Wo steht der DGB?

Sebastian Bähr über die Ablehnung von Polizeikontrolle durch Reiner Hoffmann

  • Von Sebastian Bähr
  • Lesedauer: 2 Min.

In einer Zeit, in der zahlreiche migrantische Selbstorganisationen sowie Bürgerrechtinitiativen auch in Deutschland rassistische Polizeigewalt beklagen und institutionelle Reformen bei den Sicherheitsbehörden einfordern, hat der DGB-Vorsitzende Reiner Hoffmann nichts Besseres zu tun, als genau denjenigen in den Rücken zu fallen, die nach Veränderung streben. Der Gewerkschaftsfunktionär erklärte, dass unabhängige Polizeibeauftragte die Beamten »stigmatisieren« würden. Er solidarisierte sich so mit einem Polizeiapparat, der im Raum der Straffreiheit agiert und extrem rechte Netzwerke herausbildet.

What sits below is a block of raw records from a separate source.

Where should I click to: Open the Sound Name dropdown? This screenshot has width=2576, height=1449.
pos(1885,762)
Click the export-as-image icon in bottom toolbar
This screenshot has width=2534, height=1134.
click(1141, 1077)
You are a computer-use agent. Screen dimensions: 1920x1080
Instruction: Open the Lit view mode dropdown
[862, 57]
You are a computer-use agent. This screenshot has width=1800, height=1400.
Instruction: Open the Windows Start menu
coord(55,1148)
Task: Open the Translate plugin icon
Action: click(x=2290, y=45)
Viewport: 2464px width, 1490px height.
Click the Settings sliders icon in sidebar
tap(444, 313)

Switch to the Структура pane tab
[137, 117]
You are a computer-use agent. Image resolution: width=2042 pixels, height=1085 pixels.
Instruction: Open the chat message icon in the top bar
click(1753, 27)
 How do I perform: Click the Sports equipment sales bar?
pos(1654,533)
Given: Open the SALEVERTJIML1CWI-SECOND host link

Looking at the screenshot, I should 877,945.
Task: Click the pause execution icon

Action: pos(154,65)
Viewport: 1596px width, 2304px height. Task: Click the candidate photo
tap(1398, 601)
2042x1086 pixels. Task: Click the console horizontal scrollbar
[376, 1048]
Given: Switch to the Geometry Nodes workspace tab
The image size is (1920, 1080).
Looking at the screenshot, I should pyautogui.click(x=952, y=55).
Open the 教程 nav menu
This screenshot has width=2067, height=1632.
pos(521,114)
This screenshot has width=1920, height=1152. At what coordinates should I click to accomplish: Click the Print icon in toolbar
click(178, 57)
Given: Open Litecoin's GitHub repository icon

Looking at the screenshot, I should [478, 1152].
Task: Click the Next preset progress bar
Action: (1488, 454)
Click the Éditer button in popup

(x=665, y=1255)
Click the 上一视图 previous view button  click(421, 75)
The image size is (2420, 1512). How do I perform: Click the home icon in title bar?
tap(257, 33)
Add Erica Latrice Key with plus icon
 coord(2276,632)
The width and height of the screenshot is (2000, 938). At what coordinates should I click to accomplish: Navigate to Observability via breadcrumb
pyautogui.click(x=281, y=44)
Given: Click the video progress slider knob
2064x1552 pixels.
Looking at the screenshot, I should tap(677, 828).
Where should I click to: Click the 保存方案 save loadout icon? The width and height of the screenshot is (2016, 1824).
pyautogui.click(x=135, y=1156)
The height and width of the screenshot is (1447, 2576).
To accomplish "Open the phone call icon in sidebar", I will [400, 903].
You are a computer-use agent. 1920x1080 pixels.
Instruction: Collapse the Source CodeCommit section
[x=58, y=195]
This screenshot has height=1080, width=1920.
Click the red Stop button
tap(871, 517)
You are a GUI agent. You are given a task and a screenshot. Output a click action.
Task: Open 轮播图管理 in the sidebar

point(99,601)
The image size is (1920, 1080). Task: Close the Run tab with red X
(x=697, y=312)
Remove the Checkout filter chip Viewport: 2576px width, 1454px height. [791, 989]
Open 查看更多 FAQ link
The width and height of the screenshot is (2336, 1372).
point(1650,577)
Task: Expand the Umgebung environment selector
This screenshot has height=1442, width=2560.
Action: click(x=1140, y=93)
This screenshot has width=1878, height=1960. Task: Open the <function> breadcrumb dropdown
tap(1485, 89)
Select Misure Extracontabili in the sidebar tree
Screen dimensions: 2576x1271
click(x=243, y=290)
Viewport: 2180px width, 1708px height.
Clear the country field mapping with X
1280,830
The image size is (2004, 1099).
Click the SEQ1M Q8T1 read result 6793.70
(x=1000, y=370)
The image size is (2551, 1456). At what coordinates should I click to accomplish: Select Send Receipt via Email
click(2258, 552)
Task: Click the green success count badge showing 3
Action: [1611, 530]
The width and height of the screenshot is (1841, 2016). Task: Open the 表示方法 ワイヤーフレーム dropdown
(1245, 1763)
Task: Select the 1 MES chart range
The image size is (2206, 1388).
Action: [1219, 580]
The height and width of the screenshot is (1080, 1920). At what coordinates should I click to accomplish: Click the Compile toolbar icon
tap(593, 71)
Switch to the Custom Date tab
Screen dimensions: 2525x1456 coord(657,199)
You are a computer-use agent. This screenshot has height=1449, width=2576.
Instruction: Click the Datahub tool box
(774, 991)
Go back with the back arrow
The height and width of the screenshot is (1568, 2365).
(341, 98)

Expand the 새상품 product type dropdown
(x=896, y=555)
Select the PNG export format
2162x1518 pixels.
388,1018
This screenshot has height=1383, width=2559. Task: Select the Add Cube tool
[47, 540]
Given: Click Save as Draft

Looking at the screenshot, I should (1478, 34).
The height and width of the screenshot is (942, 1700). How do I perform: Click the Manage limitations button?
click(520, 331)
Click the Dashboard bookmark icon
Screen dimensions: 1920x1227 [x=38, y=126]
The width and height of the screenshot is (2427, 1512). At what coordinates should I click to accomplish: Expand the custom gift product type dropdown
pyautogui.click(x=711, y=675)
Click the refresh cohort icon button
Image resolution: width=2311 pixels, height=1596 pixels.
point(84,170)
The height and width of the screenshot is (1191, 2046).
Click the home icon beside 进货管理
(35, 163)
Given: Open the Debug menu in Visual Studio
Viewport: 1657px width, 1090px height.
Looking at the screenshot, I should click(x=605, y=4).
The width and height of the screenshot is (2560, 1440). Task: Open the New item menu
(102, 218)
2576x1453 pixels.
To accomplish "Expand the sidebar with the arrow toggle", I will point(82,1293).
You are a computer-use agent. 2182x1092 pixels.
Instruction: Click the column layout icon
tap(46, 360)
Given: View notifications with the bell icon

Hoffmanns Äußerung war kein Fauxpas. Schon 2018 hatte er gefordert, keine Gewerkschaftsräume mehr an die »Antifa« zu vergeben. Aber warum? Die im DGB organisierte und bisher als relativ liberal geltende Gewerkschaft der Polizei (GdP) konkurriert mit der stramm rechten Deutschen Polizeigewerkschaft (DPolG) um Mitglieder. Die GdP ist mittlerweile jedoch selbst nach rechts gerückt. In ihrer neuesten Mitgliederausgabe hetzt sie gegen Antifaschisten und steht dem AfD-Sprech der DPolG in nichts mehr nach.

Lesen Sie auch: Die Polizeigewerkschaft verhamlost Rechtsextremismus in den eigenen Reihen. Um jeden Preis.

Der DGB muss sich entscheiden: Entweder wirbt er weiter mit reaktionären Sprüchen um neue Polizeimitglieder und wirft dafür seine Werte auf den Müll. Oder er schmeißt die GdP aus seinem Dachverband raus und setzt sich dafür ein, dass Lohnabhängige auch frei von Polizeischikane bleiben.